[Zeilen des Datensatzes]
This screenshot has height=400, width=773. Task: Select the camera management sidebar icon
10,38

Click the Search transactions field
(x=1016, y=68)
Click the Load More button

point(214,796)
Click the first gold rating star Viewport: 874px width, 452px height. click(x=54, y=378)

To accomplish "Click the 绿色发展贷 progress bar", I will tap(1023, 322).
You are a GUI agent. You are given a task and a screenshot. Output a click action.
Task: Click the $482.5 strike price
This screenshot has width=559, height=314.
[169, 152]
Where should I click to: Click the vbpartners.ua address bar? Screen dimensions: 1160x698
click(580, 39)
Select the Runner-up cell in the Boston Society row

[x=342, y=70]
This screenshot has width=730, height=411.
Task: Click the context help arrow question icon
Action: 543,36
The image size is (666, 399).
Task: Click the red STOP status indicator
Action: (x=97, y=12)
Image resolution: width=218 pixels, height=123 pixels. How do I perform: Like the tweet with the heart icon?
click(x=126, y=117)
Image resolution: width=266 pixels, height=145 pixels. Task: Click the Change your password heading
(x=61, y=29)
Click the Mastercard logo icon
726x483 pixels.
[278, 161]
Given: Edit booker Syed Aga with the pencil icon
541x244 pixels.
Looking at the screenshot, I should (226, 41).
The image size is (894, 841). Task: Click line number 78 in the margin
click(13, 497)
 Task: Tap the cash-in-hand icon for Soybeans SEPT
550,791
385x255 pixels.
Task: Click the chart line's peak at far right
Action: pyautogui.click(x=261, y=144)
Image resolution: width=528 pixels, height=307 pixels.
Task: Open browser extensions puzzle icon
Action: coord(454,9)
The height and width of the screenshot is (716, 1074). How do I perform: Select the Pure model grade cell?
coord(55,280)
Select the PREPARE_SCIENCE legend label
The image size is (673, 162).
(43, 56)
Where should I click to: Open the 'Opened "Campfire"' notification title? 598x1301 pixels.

# AUFGABENDETAILS
Geben Sie sämtliche obigen Zeilen Wort für Wort und ohne jede Änderung wieder.

# SCHRIFTLICHE LÖSUNG
This screenshot has height=400, width=773. Task: Select the camera management sidebar icon
10,38

Click the Search transactions field
(x=1016, y=68)
Click the Load More button

point(214,796)
Click the first gold rating star Viewport: 874px width, 452px height. click(x=54, y=378)

To accomplish "Click the 绿色发展贷 progress bar", I will tap(1023, 322).
You are a GUI agent. You are given a task and a screenshot. Output a click action.
Task: Click the $482.5 strike price
This screenshot has width=559, height=314.
[169, 152]
Where should I click to: Click the vbpartners.ua address bar? Screen dimensions: 1160x698
click(580, 39)
Select the Runner-up cell in the Boston Society row

[x=342, y=70]
This screenshot has width=730, height=411.
Task: Click the context help arrow question icon
Action: 543,36
The image size is (666, 399).
Task: Click the red STOP status indicator
Action: (x=97, y=12)
Image resolution: width=218 pixels, height=123 pixels. How do I perform: Like the tweet with the heart icon?
click(x=126, y=117)
Image resolution: width=266 pixels, height=145 pixels. Task: Click the Change your password heading
(x=61, y=29)
Click the Mastercard logo icon
726x483 pixels.
[278, 161]
Given: Edit booker Syed Aga with the pencil icon
541x244 pixels.
Looking at the screenshot, I should (226, 41).
The image size is (894, 841). Task: Click line number 78 in the margin
click(13, 497)
 Task: Tap the cash-in-hand icon for Soybeans SEPT
550,791
385x255 pixels.
Task: Click the chart line's peak at far right
Action: pyautogui.click(x=261, y=144)
Image resolution: width=528 pixels, height=307 pixels.
Task: Open browser extensions puzzle icon
Action: coord(454,9)
The height and width of the screenshot is (716, 1074). How do I perform: Select the Pure model grade cell?
coord(55,280)
Select the PREPARE_SCIENCE legend label
The image size is (673, 162).
(43, 56)
Where should I click to: Open the 'Opened "Campfire"' notification title? 598x1301 pixels.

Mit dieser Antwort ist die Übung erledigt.